Lorsque le congé parental touche à sa fin, l’employeur doit s’assurer que le salarié ou la salariée retrouve le même emploi ou un emploi similaire associé à une rémunération au moins équivalente à celle qu’il touchait au début de son congé.
Depuis 2014, l’employeur doit également organiser un entretien professionnel au retour de son collaborateur ou de sa collaboratrice dans l’entreprise. Ce rendez-vous a pour objectif de déterminer si le congé parental d’éducation a eu un impact sur l’évolution de la carrière de la personne et sa rémunération ainsi que d’identifier des souhaits éventuels de formation chez le salarié.
Un congé bientôt remplacé par le congé de naissance
Début 2024, le président de la République, Emmanuel Macron, a mis sur la table un projet de réforme du congé parental. Dans sa nouvelle version, qui se veut mieux rémunérée et plus courte, il s’appellerait le congé de naissance.
La ministre des Familles, Aurore Bergé, a précisé les modalités et le calendrier de ce nouveau congé : il serait d’une durée de 4 mois pour les pères et 4 mois pour les mères et devrait voir le jour en 2026. En revanche, on ne connait pas encore le montant de l’indemnisation qui sera versée aux bénéficiaires.
En résumé
- Le congé parental d’éducation existe en France depuis 1977. A l’origine il était réservé aux femmes, travaillant dans les entreprises de plus de 200 salariés et n’était pas rémunéré.
- Actuellement, tout salarié et toute salariée peuvent bénéficier d’un congé parental d’éducation à l’accueil d’un ou de plusieurs enfants dans leur foyer, à condition qu’il ait un an d’ancienneté dans son entreprise.
- Ce congé est d’une durée d’un an renouvelable, à prendre dans les trois premières années de vie de l’enfant dans le cadre d’une naissance ou bien en cas d’adoption d’un enfant de moins de 16 ans.

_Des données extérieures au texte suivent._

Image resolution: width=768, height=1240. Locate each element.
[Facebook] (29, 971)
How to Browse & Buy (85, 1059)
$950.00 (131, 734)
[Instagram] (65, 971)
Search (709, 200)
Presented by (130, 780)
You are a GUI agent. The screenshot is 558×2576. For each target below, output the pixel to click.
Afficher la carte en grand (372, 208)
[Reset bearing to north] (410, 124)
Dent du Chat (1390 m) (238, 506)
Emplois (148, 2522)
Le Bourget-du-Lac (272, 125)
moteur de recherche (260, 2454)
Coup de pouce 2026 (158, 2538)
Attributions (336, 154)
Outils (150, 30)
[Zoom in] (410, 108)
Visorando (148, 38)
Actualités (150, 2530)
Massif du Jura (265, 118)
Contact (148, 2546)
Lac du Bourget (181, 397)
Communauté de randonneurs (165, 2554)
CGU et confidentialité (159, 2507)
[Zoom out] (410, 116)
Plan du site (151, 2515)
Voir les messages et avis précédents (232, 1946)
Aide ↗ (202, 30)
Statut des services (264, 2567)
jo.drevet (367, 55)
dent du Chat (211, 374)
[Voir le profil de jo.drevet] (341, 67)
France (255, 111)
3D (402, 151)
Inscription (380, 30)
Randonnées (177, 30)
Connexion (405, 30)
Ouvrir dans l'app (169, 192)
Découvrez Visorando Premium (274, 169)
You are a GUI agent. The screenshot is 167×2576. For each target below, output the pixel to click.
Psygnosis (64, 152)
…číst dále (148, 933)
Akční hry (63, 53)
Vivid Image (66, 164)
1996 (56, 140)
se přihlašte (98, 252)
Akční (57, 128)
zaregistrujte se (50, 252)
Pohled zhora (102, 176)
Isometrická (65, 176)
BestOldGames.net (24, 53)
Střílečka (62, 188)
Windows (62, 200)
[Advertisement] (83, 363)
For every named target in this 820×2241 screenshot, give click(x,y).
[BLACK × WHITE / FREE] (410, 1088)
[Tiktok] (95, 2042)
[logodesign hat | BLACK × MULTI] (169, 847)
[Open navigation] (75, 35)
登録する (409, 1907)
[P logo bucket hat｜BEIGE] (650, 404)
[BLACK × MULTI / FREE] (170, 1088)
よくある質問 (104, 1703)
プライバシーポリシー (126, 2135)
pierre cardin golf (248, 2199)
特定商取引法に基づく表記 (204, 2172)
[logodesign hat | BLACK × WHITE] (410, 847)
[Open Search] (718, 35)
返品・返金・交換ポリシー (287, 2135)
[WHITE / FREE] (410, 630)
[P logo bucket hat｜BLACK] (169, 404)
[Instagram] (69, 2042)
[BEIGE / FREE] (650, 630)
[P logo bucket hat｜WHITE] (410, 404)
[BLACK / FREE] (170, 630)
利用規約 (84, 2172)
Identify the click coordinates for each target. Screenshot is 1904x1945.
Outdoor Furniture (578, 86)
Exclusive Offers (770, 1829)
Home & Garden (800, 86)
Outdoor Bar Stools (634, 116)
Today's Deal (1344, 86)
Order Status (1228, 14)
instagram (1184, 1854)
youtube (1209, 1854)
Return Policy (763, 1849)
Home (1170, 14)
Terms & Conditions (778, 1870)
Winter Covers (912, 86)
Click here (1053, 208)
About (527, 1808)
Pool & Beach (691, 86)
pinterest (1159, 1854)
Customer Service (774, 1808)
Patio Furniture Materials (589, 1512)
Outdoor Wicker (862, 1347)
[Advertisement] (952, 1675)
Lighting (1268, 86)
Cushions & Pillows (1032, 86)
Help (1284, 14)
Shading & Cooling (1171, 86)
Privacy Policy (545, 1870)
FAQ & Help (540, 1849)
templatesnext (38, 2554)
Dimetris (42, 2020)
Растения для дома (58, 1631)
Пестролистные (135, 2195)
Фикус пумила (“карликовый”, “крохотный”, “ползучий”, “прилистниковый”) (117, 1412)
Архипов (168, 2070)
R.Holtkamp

- Il peut être renouvelé deux fois en cas d’une ou deux naissances simultanées et trois fois en cas de naissance simultanée de trois enfants ou plus. Dans le cadre d’une adoption d’un enfant de 3 à 16 ans, il ne peut pas être renouvelé au-delà de sa durée initiale d’un an.
- Le montant de la PreParE est de 456,06 € nets pour une personne en congé parental à temps complet, en 2025.
- Le congé parental devrait être remplacé en 2026 par le congé de naissance, un congé plus court et mieux rémunéré.